E’ stato difficile continuare a portare avanti questo modello?
«Casa nostra è sempre stata un porto di mare: con mio padre erano 11 fratelli, quindi non potete immaginare cosa erano i pranzi e le cene di famiglia tra zii, nonni, cugini e parenti collaterali, siamo bene allenati. Mi ricordo queste occasioni sin da piccolino, arrivavano in tanti ed era veramente una festa con le donne di una volta che sapevano far da mangiare in modo sublime, piatti semplici ma gustosi. E con un bicchiere di vino buono si sta sempre meglio».
In effetti lei è cresciuto guardando il mondo dell’equitazione da un punto di vista del tutto particolare.
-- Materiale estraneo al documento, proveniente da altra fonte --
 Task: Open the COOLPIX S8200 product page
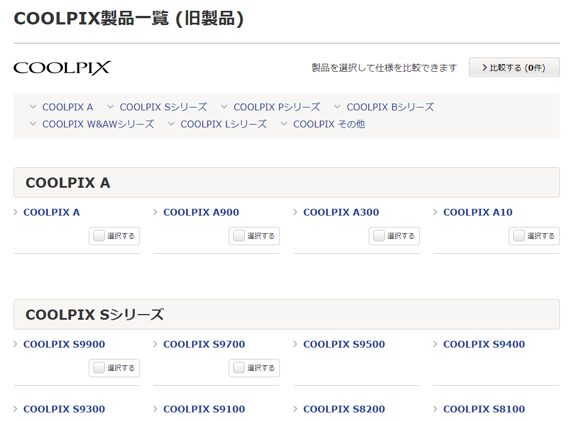click(344, 409)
«Sono del 1964, mi ricordo clienti che quando ero ragazzino avevano appena cominciato a montare e adesso sono tra i cavalieri italiani più affermati: Campagnaro, Bologni, Chiaudani, Moyersoen…ma non siamo cambiati e cresciuti soltanto noi, anche l’ambiente è molto diverso dai tempi di mio padre. L’altro giorno ero con alcuni ragazzi di Trieste: ci raccontavano che una volta arrivavano da qualche parte per montare in concorso e i cavalli erano sparsi per tutta la città, si portavano dietro le poste da montare dove era possibile. Era uno sport da pionieri ricchi, che non avevano problemi economici e tanti groom che si adoperavano per sistemare e governare i cavalli nonostante le difficoltà logistiche. Oggi ogni cosa è organizzata all’ennesima potenza: cavalli sicuramente di alta qualità media, alloggiati perfettamente in box con lettiere confortevoli e sabbia francese sui campi, tutto quello che serve per esprimere le loro potenzialità al meglio. Ma finita la gara ognuno si infila nel suo van e non c’è quasi più vita sociale: un mondo più tecnico e scientifico, certo, ma anche un po’ più freddo e asettico».